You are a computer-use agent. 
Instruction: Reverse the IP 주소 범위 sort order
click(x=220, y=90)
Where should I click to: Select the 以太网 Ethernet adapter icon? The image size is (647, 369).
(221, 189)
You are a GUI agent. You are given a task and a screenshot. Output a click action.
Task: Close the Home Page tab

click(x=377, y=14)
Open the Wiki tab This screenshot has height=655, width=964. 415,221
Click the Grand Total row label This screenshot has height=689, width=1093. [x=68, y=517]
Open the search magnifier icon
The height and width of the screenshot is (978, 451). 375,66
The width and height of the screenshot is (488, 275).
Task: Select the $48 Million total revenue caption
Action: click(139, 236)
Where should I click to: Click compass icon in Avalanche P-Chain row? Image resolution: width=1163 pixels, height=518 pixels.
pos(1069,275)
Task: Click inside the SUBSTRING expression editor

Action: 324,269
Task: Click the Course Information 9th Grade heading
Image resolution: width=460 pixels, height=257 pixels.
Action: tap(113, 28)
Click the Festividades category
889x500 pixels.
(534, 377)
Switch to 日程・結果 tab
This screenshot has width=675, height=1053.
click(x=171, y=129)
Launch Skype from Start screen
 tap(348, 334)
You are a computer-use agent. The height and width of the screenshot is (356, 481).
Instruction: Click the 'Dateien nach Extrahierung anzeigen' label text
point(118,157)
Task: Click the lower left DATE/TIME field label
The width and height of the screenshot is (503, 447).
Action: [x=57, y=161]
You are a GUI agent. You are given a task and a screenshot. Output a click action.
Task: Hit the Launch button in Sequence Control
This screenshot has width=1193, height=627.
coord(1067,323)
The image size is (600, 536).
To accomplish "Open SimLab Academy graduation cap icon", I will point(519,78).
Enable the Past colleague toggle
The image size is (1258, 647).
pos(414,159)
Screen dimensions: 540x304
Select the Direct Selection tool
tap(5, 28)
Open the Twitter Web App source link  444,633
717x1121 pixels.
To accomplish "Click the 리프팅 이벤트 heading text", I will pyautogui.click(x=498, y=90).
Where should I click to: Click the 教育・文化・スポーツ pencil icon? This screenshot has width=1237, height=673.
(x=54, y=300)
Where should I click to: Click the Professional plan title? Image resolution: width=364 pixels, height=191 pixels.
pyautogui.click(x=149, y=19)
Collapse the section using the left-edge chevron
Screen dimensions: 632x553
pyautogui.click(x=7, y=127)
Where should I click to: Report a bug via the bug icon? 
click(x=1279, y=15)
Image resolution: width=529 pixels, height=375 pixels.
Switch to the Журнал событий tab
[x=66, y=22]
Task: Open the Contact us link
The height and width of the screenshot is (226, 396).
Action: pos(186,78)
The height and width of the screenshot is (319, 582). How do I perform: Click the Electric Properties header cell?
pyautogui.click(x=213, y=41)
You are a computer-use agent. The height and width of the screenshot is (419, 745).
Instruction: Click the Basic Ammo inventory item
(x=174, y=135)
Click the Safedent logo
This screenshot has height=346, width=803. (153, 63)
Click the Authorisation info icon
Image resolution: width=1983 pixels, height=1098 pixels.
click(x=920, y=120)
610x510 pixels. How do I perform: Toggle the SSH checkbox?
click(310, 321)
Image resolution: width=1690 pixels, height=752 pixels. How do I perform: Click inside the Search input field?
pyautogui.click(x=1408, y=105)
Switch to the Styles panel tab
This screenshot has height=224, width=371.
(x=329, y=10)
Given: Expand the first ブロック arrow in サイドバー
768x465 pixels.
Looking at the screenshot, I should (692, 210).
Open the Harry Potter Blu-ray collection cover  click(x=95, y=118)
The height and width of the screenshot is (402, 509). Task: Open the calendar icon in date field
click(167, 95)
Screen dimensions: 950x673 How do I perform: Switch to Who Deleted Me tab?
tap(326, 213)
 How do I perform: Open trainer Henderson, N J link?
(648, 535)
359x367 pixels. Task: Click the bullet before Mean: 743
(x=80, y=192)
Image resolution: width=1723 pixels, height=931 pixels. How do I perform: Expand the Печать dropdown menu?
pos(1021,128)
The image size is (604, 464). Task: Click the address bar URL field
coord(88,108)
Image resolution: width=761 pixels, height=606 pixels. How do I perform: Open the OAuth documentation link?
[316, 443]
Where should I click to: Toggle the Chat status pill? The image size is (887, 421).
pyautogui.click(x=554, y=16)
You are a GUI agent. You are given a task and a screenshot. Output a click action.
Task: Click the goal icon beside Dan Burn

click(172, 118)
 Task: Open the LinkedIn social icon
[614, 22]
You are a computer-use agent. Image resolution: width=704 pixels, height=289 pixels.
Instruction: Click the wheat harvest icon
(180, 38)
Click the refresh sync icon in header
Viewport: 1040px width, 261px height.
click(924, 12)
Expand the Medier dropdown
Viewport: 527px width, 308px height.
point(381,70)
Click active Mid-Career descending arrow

§

The answer should hold the lines from the one containing "Click the refresh sync icon in header" through the end of the entries above, set down exactly, with both ends included.

[SOLUTION FOR THIS TASK]:
Click the refresh sync icon in header
Viewport: 1040px width, 261px height.
click(924, 12)
Expand the Medier dropdown
Viewport: 527px width, 308px height.
point(381,70)
Click active Mid-Career descending arrow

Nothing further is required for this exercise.